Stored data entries
-- start --
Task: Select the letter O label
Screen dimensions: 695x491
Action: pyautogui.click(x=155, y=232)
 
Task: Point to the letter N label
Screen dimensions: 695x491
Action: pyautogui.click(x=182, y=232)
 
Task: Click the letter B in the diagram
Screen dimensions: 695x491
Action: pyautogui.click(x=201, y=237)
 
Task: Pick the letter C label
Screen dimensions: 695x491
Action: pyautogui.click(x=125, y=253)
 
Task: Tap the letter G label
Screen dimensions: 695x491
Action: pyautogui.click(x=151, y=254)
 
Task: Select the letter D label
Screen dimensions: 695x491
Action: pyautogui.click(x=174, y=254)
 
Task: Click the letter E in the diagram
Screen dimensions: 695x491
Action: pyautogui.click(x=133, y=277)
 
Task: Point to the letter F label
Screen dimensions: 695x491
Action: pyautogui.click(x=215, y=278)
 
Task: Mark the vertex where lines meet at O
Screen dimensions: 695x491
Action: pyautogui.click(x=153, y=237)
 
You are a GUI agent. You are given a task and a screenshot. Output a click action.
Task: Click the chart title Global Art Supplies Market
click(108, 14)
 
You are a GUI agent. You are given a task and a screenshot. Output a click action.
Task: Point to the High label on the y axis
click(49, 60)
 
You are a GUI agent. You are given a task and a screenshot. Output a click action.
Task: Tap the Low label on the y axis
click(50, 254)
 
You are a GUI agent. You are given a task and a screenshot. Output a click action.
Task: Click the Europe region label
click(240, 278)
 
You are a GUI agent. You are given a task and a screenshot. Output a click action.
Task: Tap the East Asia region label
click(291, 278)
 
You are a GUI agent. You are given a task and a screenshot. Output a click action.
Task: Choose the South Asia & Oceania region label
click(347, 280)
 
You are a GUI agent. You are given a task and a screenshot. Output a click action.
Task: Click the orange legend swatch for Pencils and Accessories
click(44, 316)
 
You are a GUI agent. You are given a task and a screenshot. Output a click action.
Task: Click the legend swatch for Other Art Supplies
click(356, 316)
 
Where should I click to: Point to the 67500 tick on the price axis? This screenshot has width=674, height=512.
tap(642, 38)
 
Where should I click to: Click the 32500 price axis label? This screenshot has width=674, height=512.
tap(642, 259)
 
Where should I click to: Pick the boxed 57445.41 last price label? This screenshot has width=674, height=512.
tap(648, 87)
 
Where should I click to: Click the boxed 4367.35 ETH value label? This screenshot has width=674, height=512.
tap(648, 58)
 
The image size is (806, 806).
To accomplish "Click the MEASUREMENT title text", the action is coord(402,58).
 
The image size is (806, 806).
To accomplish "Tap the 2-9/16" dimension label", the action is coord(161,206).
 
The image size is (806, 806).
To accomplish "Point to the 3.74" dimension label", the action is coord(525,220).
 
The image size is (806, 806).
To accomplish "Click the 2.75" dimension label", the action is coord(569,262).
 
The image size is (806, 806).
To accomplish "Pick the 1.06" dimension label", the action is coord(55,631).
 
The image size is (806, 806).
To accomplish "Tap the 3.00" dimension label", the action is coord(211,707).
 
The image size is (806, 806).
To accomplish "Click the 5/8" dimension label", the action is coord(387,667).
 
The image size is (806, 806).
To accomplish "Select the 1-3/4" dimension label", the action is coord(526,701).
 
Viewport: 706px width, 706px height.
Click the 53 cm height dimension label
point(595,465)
-- end --
▸ Task statement
Copy every line of the stored data entries above, character for character.

▸ Worked solution
Task: Select the letter O label
Screen dimensions: 695x491
Action: pyautogui.click(x=155, y=232)
 
Task: Point to the letter N label
Screen dimensions: 695x491
Action: pyautogui.click(x=182, y=232)
 
Task: Click the letter B in the diagram
Screen dimensions: 695x491
Action: pyautogui.click(x=201, y=237)
 
Task: Pick the letter C label
Screen dimensions: 695x491
Action: pyautogui.click(x=125, y=253)
 
Task: Tap the letter G label
Screen dimensions: 695x491
Action: pyautogui.click(x=151, y=254)
 
Task: Select the letter D label
Screen dimensions: 695x491
Action: pyautogui.click(x=174, y=254)
 
Task: Click the letter E in the diagram
Screen dimensions: 695x491
Action: pyautogui.click(x=133, y=277)
 
Task: Point to the letter F label
Screen dimensions: 695x491
Action: pyautogui.click(x=215, y=278)
 
Task: Mark the vertex where lines meet at O
Screen dimensions: 695x491
Action: pyautogui.click(x=153, y=237)
 
You are a GUI agent. You are given a task and a screenshot. Output a click action.
Task: Click the chart title Global Art Supplies Market
click(108, 14)
 
You are a GUI agent. You are given a task and a screenshot. Output a click action.
Task: Point to the High label on the y axis
click(49, 60)
 
You are a GUI agent. You are given a task and a screenshot. Output a click action.
Task: Tap the Low label on the y axis
click(50, 254)
 
You are a GUI agent. You are given a task and a screenshot. Output a click action.
Task: Click the Europe region label
click(240, 278)
 
You are a GUI agent. You are given a task and a screenshot. Output a click action.
Task: Tap the East Asia region label
click(291, 278)
 
You are a GUI agent. You are given a task and a screenshot. Output a click action.
Task: Choose the South Asia & Oceania region label
click(347, 280)
 
You are a GUI agent. You are given a task and a screenshot. Output a click action.
Task: Click the orange legend swatch for Pencils and Accessories
click(44, 316)
 
You are a GUI agent. You are given a task and a screenshot. Output a click action.
Task: Click the legend swatch for Other Art Supplies
click(356, 316)
 
Where should I click to: Point to the 67500 tick on the price axis? This screenshot has width=674, height=512.
tap(642, 38)
 
Where should I click to: Click the 32500 price axis label? This screenshot has width=674, height=512.
tap(642, 259)
 
Where should I click to: Pick the boxed 57445.41 last price label? This screenshot has width=674, height=512.
tap(648, 87)
 
Where should I click to: Click the boxed 4367.35 ETH value label? This screenshot has width=674, height=512.
tap(648, 58)
 
The image size is (806, 806).
To accomplish "Click the MEASUREMENT title text", the action is coord(402,58).
 
The image size is (806, 806).
To accomplish "Tap the 2-9/16" dimension label", the action is coord(161,206).
 
The image size is (806, 806).
To accomplish "Point to the 3.74" dimension label", the action is coord(525,220).
 
The image size is (806, 806).
To accomplish "Click the 2.75" dimension label", the action is coord(569,262).
 
The image size is (806, 806).
To accomplish "Pick the 1.06" dimension label", the action is coord(55,631).
 
The image size is (806, 806).
To accomplish "Tap the 3.00" dimension label", the action is coord(211,707).
 
The image size is (806, 806).
To accomplish "Click the 5/8" dimension label", the action is coord(387,667).
 
The image size is (806, 806).
To accomplish "Select the 1-3/4" dimension label", the action is coord(526,701).
 
Viewport: 706px width, 706px height.
Click the 53 cm height dimension label
point(595,465)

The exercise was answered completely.